ETKİNLİKLER, FESTİVALLER, EĞLENCE
Ulaş Yoldaş (Bahçeşehir Üniversitesi Mühendislik Fakültesi): Şu an kampüste olsam bahçede veya teraslarından birinde kulüp arkadaşlarımla kahve içiyor olurdum. Üniversitede en çok özlediğim şey başkanı olduğum müzik kulübüyle yaptığımız etkinlikler oldu. Farklı fikirleri bir araya getirip tek parça ve en iyi halinde sunmaya çalışmak oldukça hasret kaldığım bir tempo. Okula dönünce ilk yapmak istediğim şey bahçede bir konser düzenlemek olacak.
Belya Avcı (Bahçeşehir Üniversitesi Mimarlık Fakültesi): Kampüste olsam muhtemelen mükemmel boğaz manzaralı D Terasta çay içiyor olurduk. Şu an bence hepimiz okulun kıymetini, insanlarla bir araya gelebilme ve endişe yaşamadan sosyalleşebilmeyi özledik. Birçok şeyden uzak kaldık ama benim için en kıymetlisi başkanlığını yaptığım Su Altı Kulübü oldu. Bir diğeri de meşhur kulüp haftamız tabi.
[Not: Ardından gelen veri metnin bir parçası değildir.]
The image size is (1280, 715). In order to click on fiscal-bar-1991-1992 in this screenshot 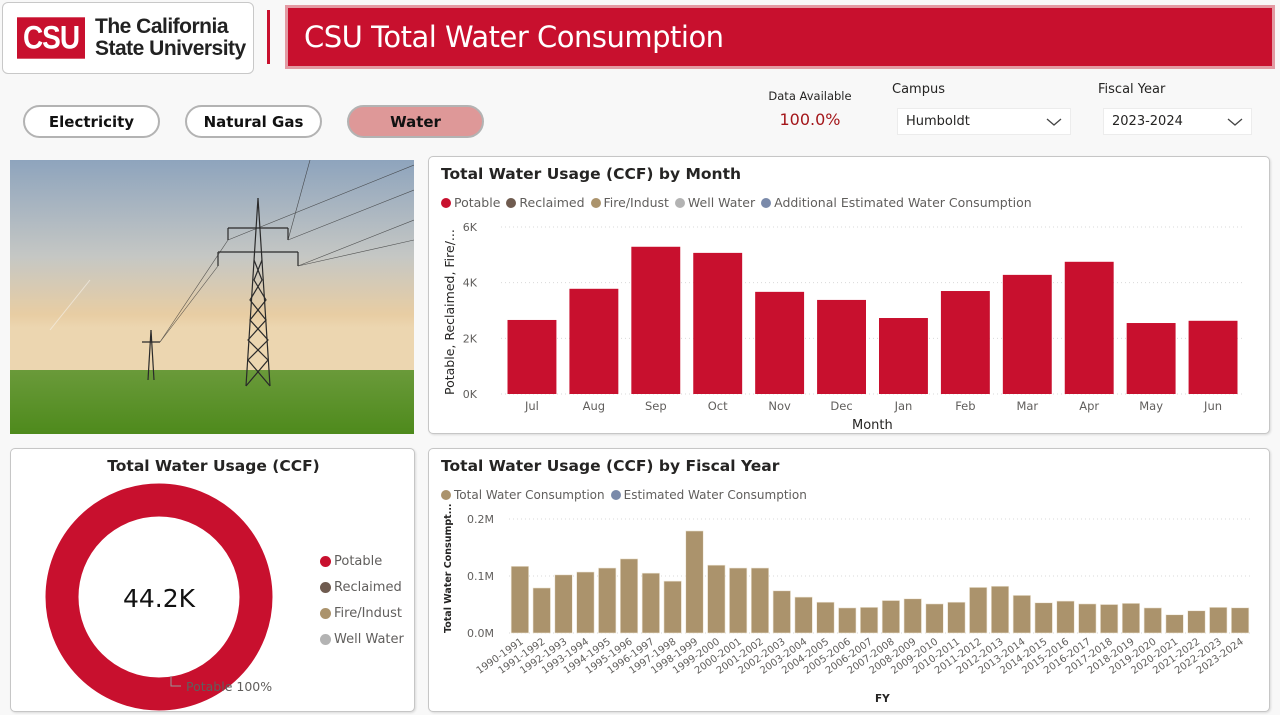, I will do `click(542, 610)`.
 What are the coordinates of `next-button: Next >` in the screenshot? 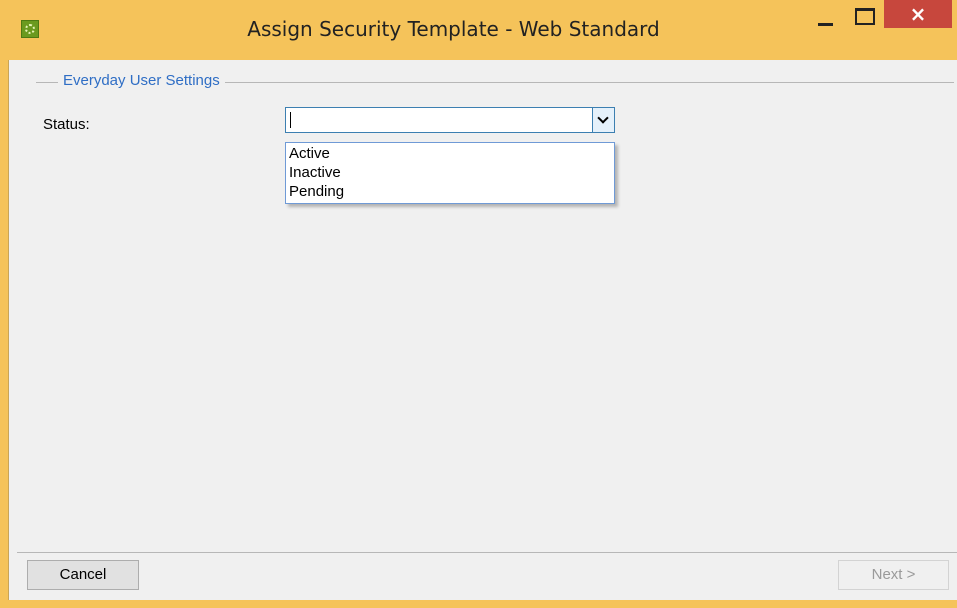 It's located at (894, 575).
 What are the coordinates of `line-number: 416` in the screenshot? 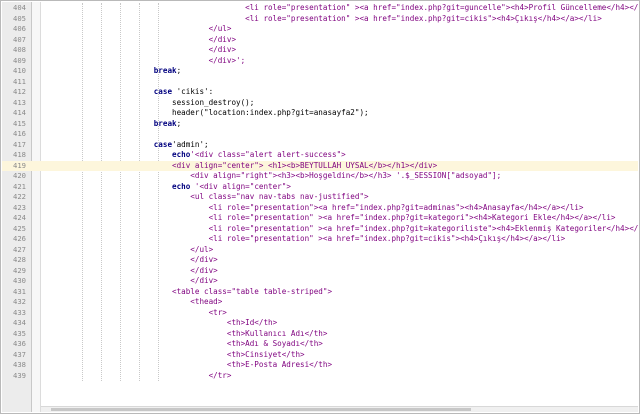 It's located at (20, 134).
Bizim için tam bir bayram tadında geçen bir nevi kapalı çarşı etkinliği. 80’e yakın öğrenci kulübü, rengarenk stantlar ve mini süreli etkinlikler… Yeni bir kulüp faaliyeti dönemine başlarken bundan daha iyi bir motivasyon düşünemiyorum.